Hi there,
I have a question as to the combination of convolutional layers and dropout.
In FastAI’s ConvLayer
construct, we don’t get any Dropout layers, instead we get this:
> ConvLayer(3, 64)
ConvLayer(
(0): Conv2d(3, 64, kernel_size=(3, 3), stride=(1, 1), padding=(1, 1), bias=False)
(1): BatchNorm2d(64, eps=1e-05, momentum=0.1, affine=True, track_running_stats=True)
(2): ReLU()
)
So a convolution, followed by batchnorm and relu. But in lecture 8 Jeremy discusses dropout in the context of Convolutions.
I did some searching on the web and the answer I got from ChatGPT summarized it pretty well in my opinion:
Convolutional blocks in deep learning models often consist of a sequence of convolutional layers, batch normalization, and activation functions. Dropout layers are also commonly used in deep learning models, but they are typically added after the convolutional blocks, rather than within the blocks.

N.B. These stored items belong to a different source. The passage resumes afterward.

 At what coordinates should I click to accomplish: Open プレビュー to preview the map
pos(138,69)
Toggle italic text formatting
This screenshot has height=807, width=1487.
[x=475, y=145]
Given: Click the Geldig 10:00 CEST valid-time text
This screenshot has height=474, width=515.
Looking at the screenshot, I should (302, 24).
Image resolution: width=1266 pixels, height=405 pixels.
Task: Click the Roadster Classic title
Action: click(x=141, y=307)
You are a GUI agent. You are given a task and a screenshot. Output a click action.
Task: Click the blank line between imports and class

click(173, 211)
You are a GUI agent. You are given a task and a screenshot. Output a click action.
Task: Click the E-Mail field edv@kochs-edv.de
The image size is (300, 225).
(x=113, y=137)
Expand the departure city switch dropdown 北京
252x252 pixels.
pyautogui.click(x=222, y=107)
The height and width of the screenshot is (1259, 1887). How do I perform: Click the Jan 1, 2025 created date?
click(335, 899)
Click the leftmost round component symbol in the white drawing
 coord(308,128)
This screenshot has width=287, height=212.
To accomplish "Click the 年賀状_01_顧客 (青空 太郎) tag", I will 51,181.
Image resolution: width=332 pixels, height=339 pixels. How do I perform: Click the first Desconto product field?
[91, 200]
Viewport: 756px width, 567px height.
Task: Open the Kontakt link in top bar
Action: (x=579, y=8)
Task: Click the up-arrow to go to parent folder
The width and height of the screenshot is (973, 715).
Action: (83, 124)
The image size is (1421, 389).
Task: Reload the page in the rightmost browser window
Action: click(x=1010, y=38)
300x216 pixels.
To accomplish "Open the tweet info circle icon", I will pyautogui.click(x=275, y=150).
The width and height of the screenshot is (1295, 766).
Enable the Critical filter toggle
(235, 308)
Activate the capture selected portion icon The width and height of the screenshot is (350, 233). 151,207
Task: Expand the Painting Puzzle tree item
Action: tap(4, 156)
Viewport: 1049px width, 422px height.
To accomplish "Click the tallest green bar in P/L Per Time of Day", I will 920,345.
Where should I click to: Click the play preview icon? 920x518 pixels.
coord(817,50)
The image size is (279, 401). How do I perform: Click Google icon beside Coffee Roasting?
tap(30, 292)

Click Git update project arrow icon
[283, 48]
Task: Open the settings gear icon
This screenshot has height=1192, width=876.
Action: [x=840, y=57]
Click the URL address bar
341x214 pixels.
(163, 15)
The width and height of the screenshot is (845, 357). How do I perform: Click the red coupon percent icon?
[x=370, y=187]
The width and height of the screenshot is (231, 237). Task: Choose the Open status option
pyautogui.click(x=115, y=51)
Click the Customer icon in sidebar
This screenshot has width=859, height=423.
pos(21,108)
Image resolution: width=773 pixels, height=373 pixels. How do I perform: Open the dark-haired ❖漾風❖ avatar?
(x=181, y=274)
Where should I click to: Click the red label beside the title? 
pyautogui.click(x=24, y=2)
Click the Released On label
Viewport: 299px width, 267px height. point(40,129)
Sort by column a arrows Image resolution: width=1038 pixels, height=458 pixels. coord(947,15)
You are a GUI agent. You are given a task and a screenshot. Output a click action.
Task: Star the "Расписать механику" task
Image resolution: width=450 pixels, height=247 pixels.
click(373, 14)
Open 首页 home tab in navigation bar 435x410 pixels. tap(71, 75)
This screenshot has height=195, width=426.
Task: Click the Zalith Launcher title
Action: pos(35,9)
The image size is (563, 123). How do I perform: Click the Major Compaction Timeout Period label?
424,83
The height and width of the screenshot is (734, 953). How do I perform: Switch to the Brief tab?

The reason for this is that dropout is a regularization technique that helps to prevent overfitting by randomly dropping out some of the neurons during training. This can be particularly effective in fully connected layers, which can have a large number of parameters that may be prone to overfitting. However, convolutional layers typically have fewer parameters than fully connected layers, and the weight sharing in convolutional layers can also help to prevent overfitting.
Moreover, the use of batch normalization in convolutional blocks can also act as a regularizer by reducing internal covariate shift and improving the generalization of the network. Batch normalization reduces the effects of small changes in input distributions on the outputs of the layer, thus reducing the risk of overfitting.
Therefore, while dropout layers can be effective for regularization in deep learning models, they may not be necessary or as effective in convolutional blocks due to the properties of convolutional layers and the use of batch normalization. Nonetheless, adding a small amount of dropout after the convolutional blocks may still provide additional regularization benefits in some cases.
And another argument against dropout in convlayers: as far as I understand Resnet’s is also not incorporating dropout layers.
Are there other opinions on this? Or perhaps resources that discuss the usage of dropout for conv nets?